Out here in the northwest corner of Iowa, the guilty pleasures of sweet corn are simply a given. Sweet corn comes with the territory. Shouldn't be long now that summer solstice is behind us and days are already shrinking. Maybe a month, at best--or at worst. It'll be here. You can bet on it--sweet corn is like the dawn.
That it is doesn't mean people take sweet corn for granted. No way. We pay outrageous prices for first fruits. Really. Anticipation turns Silas Marners into spendthrifts. Some people claim sweet corn alone is reason enough to live here.
If the Tall Corn State were really wanted to market itself, we'd simply link all of our summer festivals at the hip and create a gargantuan state-wide Sweet Corn Fest, then invite the world. Seriously, if we'd build it, they'd come because where sweet corn is concerned, this isn't Iowa, it's heaven. Or something like that.
But strawberries are special grace. Only some summers get truly blessed. People grow strawberries, but as a garden crop they make untoward demands. Birds prey for 'em and on 'em, and basically laugh off scarecrows and whirlygigs. Strawberries don't like Iowa heat, and they're a whole lot more thirsty than a good crop of anything we grow out here should be. Truth be known, they're unbiblical--they prefer their foundations a little sandy.

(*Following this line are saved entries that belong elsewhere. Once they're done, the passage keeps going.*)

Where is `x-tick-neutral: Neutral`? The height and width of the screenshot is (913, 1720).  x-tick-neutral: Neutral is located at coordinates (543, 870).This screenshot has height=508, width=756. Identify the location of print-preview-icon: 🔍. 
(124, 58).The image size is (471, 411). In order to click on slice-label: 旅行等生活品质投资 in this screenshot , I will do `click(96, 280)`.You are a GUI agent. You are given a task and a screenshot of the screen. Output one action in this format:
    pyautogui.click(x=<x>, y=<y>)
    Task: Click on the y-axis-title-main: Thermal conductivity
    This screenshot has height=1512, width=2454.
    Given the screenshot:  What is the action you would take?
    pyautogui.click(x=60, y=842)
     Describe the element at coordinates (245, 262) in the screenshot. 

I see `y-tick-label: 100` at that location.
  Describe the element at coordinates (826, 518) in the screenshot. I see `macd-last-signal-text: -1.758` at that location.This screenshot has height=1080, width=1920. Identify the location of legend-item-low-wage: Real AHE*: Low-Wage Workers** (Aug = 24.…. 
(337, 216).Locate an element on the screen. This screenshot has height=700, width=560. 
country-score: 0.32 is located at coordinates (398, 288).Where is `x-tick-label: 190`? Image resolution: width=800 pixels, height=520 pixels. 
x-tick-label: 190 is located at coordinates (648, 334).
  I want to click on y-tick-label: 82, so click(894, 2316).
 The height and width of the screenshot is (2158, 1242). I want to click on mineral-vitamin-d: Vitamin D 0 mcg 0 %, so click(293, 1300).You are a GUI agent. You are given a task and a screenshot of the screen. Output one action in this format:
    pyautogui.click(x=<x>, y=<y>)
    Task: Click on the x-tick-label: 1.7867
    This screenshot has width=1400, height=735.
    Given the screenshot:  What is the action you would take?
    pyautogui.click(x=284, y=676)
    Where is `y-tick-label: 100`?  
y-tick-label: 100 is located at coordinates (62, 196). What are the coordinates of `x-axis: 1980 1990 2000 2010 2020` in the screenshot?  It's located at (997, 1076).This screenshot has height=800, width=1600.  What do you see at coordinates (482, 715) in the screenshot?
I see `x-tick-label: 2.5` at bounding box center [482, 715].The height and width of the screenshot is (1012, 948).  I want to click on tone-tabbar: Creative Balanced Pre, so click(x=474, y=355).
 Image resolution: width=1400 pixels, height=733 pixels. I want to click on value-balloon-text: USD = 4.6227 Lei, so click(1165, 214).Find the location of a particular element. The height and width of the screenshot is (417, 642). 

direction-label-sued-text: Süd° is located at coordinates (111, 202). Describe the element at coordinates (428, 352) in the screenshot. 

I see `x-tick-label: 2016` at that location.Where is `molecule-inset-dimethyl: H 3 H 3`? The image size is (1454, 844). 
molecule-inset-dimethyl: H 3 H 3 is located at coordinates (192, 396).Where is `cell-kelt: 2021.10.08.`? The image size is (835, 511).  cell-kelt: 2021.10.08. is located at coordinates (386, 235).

They're even a little snooty, turning up their red noses at our 20-thou-an acre black soil.
So when we get 'em out here on the edge of the plains, we lose all semblance of self-control.
Yesterday, a partly cloudy Monday morning, we picked way more than we needed, three whole flats of the roundest, reddest, juiciest berries folks around here can imagine. Hardly a dud in the bunch, and plenty of young'uns left on the plant to get rich and juicy tomorrow. In Wisconsin's lakeshore woods, where I grew up, strawberries grow wild in a perfect sandy homeland. Out here, they're far more rare. They're immigrants, so raking in a bumper crop is just about as great a shock as it is a blessing.
So we had fun--grandpa and grandma with the boys, out in the rows on a perfect day. My knees creak, so I went down on all fours early, crawling along between the rows. No matter. We never made it farther than fifty feet or so--that's how thick they were.
And when we got home, we partook of the bounty in shameful excess. We ate strawberries, we ate strawberry muffins, then we ate more strawberries. Last night I had strawberries on ice cream; this morning, strawberries on cereal. My wife promises more strawberry muffins and, she says, almost sexually, all sorts of questionable delights.
So this morning thanks are bright and red and juicy and sinfully sweet, and we got 'em in spades. This morning's thanks are for strawberries--so strange and sensual and wondrous we really don't deserve them.
Oh, the heck with it. Today, I'll cash in my Calvinist chips and join the Lutherans.
You know what Luther said. That's right. Sin boldly.